Après des décennies de lavage de cerveau, une France transformée par cet idéal politique « redécouvre » le Québec, et sa langue qui a échappé à cette entreprise de réingénierie sociale républicaine. Et une partie des élites québécoises, à son contact, internalisent aussi cette honte et la transmettent à leur tour aux gens d’ici, au nom, paradoxalement, de la fierté nationale. Frustrés d’être l’objet des moqueries des Hexagonaux, on se moque à son tour des Saguenéens ou des gens d’Hochelaga. Des Parisiens disent aux élites montréalaises qu’elles sonnent comme le Moyen Âge, et elles, à leur tour, traitent les Acadiens, les Cajuns et les Franco-Manitobains comme des vestiges du passé.
Si l’on prend rarement le temps d’expliquer cette histoire de la langue française au Québec, c’est notamment que l’on se préoccupe, avec raison, de la place prépondérante de l’anglais en Amérique du Nord, et surtout de cet autre projet impérialiste qu’est le Régime britannique à l’origine du Canada moderne.
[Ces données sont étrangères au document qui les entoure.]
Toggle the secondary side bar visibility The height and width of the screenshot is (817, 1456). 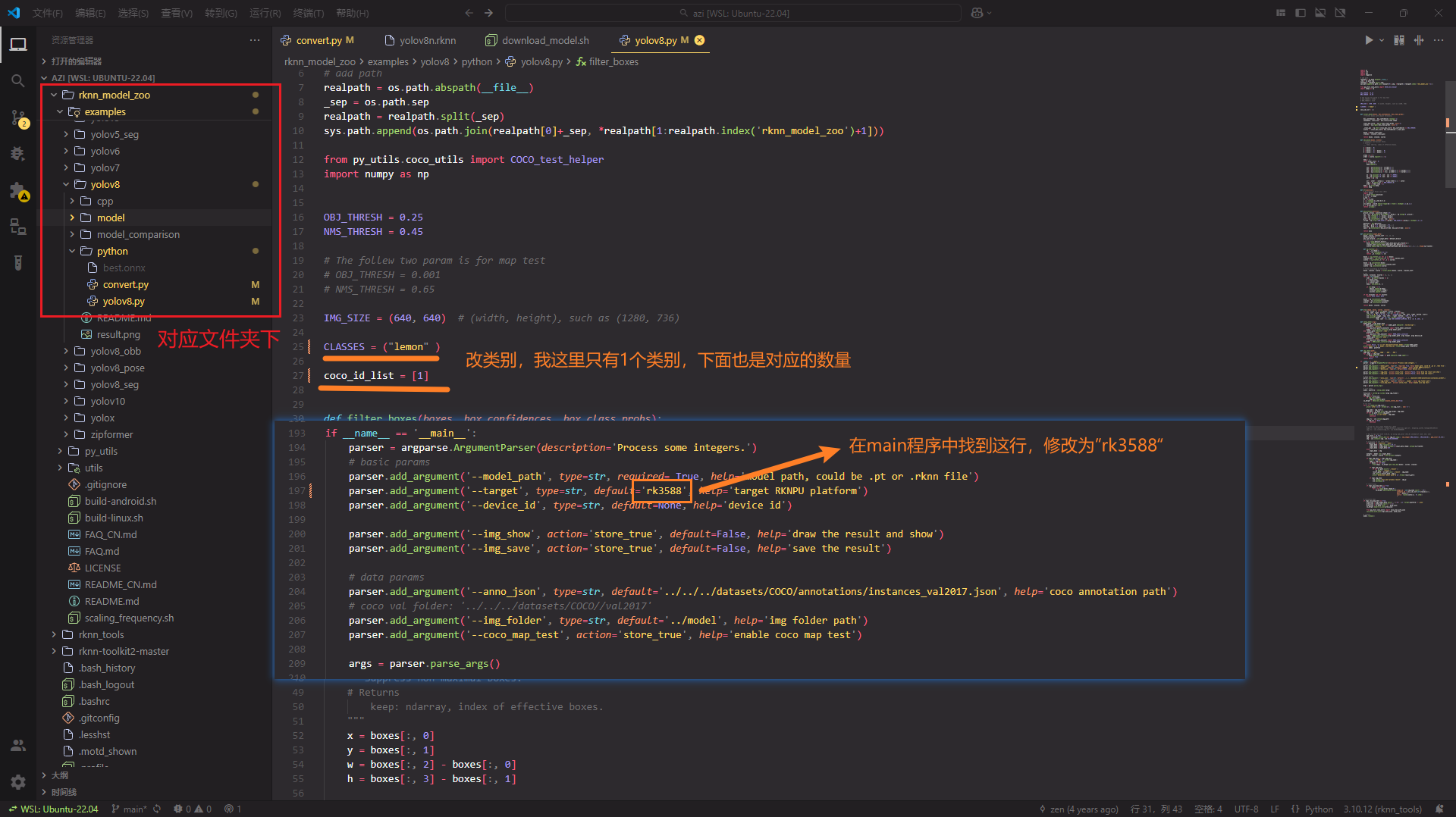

On croit que nos insécurités linguistiques nous viennent de cette situation de minoritaires sur le continent. C’est vrai, en bonne partie. Mais il ne faut pas non plus oublier d’examiner cette francophonie, le projet politique qu’elle porte, ses effets insécurisants et sa logique disciplinaire génératrice de honte et de hiérarchie qui pèsent sur les francophones « hors norme » de tous les continents, Européens y compris.
Il faut réfléchir à la langue française en Amérique non seulement face à l’anglais, mais aussi face à elle-même, dans toute sa complexité. Qu’est-ce que cela veut dire de dénoncer les tentatives d’assimilation et de stigmatisation vécues par les enfants francophones des Amériques aux mains des Britanniques et des Américains, tout en ayant participé à des projets missionnaires visant à assimiler les enfants haïtiens, sénégalais ou innus et à stigmatiser leur langue maternelle ? Qu’est-ce que ça signifie de dénoncer le règlement 17 qui a longtemps compliqué l’enseignement du français en Ontario pendant que l’État québécois s’acharne à franciser les jeunes du Nunavik ? Qu’est-ce qui se produit quand des militants de gauche, qui militent pour l’équité et l’inclusion, s’en prennent à l’orthographe des internautes moins scolarisés qu’eux plutôt qu’à leurs idées ? Ou lorsqu’on « se donne un accent » pour faire sérieux à la télévision d’État ou à l’université ?
Dénonce-t-on les effets néfastes de l’impérialisme britannique parce qu’on est anti-impérialiste ou parce qu’on lui aurait préféré un impérialisme différent, où l’on aurait été plus dominant ? Est-on contre le mépris des Franco-Québécois ou contre le mépris tout court ? Se pencher sur ces questions, c’est s’interroger sur ce que l’on veut que notre francophonie signifie à la face du monde, et aussi sur la manière dont les francophones se traitent entre eux, et sur le rapport traversé de contradictions, d’émotions et souvent d’insécurité de chacun envers sa langue et son identité. À nous de voir, avec les francophones de partout dans le monde, ce que signifie parler français, de mettre en question ses normes et de s’approprier (enfin) sa langue.